Instructions to follow:
In the material below, find each line holding the string "payment" and copy it.

Input data:
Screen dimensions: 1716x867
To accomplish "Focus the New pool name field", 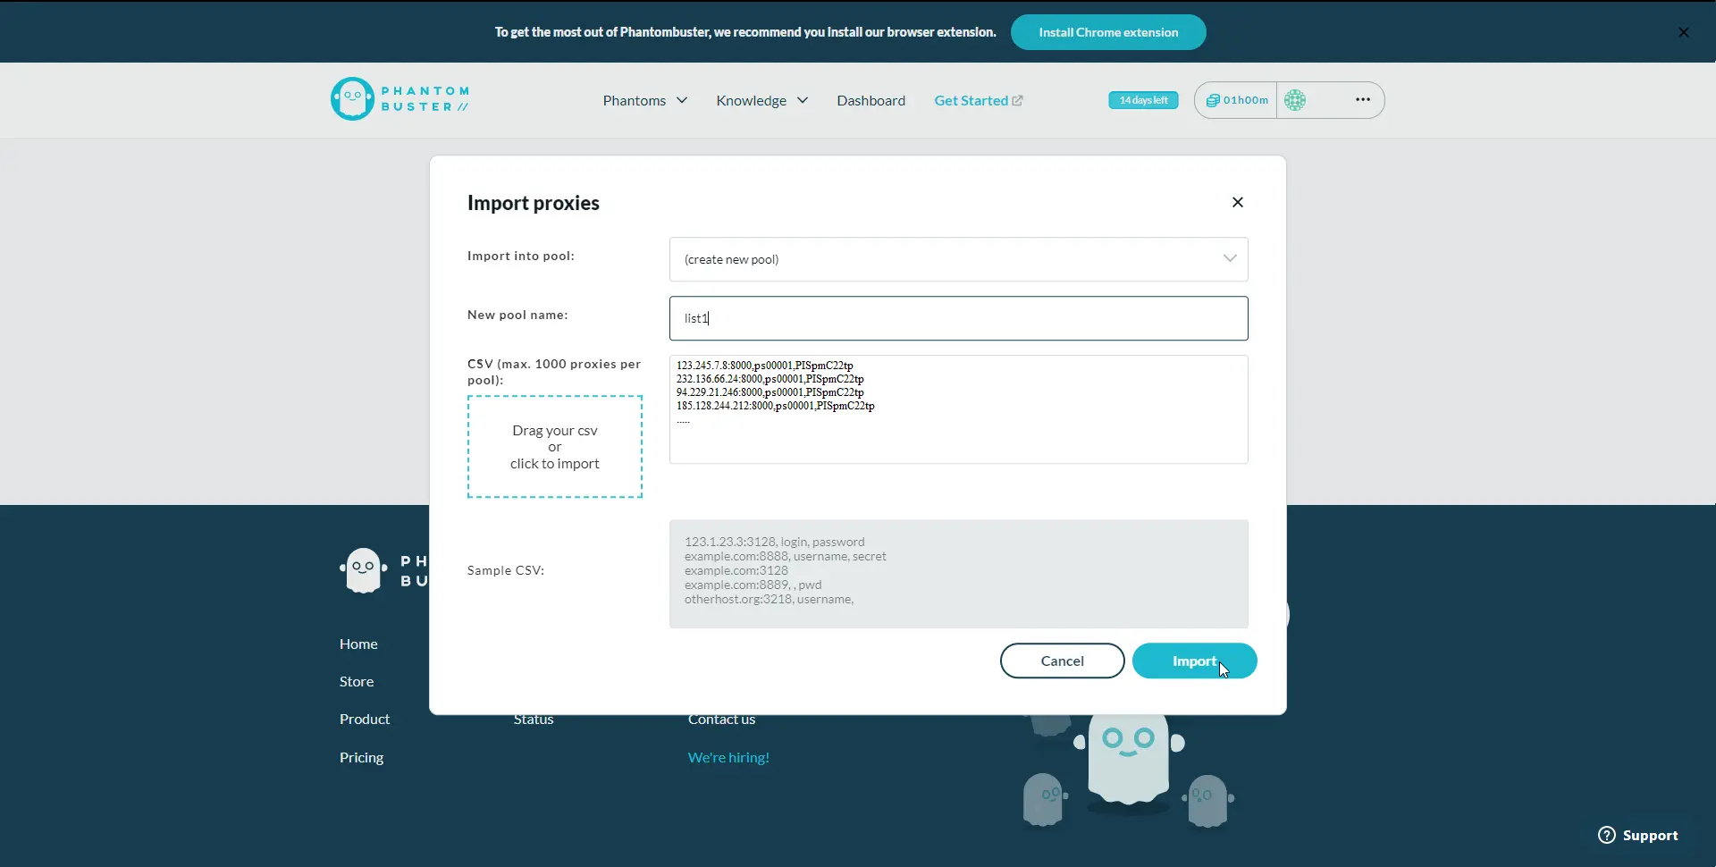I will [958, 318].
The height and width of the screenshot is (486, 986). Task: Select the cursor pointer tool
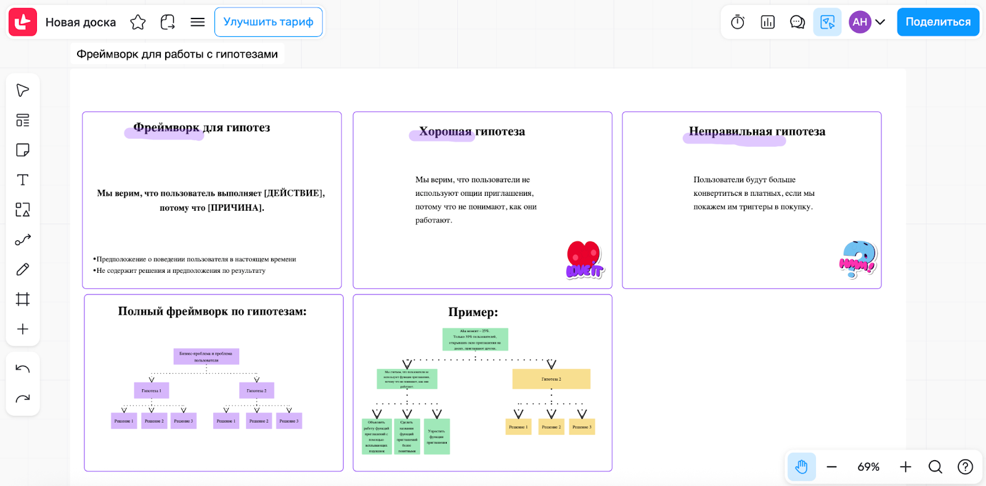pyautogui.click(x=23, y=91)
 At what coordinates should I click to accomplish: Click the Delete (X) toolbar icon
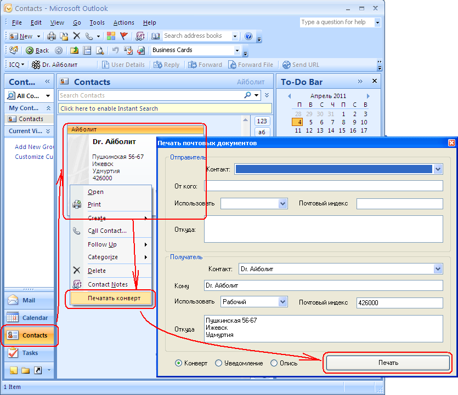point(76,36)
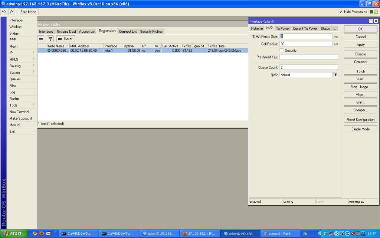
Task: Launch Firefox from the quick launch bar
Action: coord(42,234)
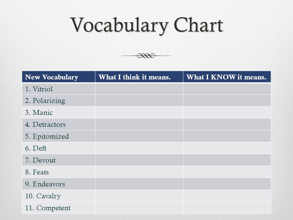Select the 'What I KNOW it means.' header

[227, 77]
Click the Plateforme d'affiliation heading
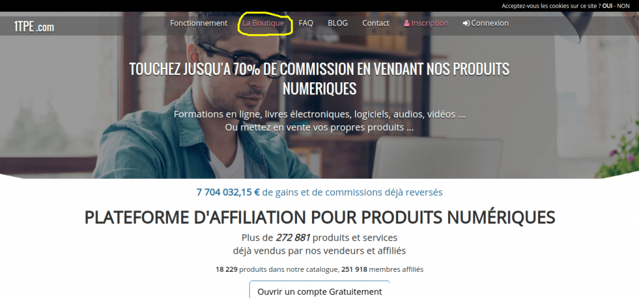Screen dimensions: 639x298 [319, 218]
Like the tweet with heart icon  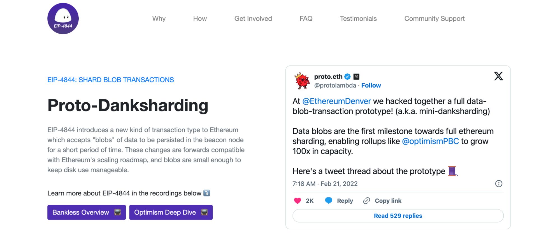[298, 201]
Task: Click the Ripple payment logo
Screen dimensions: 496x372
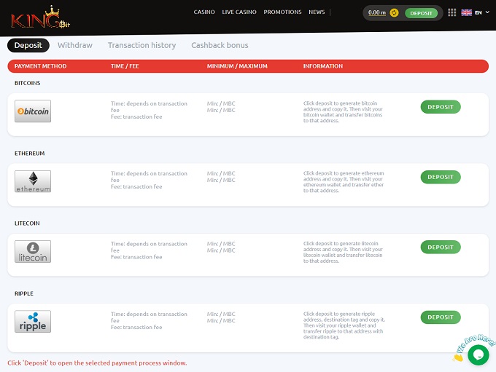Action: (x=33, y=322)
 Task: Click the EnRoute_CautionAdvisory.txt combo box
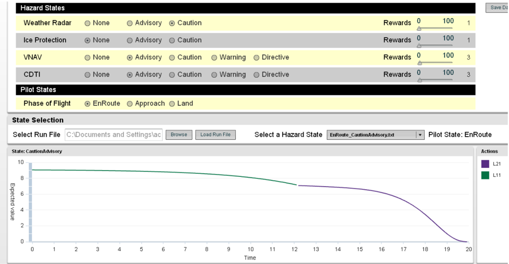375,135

* * *

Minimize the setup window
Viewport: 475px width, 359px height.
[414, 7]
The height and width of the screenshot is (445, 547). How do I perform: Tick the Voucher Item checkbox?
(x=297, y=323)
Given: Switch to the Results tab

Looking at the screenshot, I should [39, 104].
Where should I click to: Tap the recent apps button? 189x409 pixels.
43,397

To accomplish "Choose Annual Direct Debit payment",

Answer for the task:
Task: Click the Ripple payment logo
To accomplish "Choose Annual Direct Debit payment",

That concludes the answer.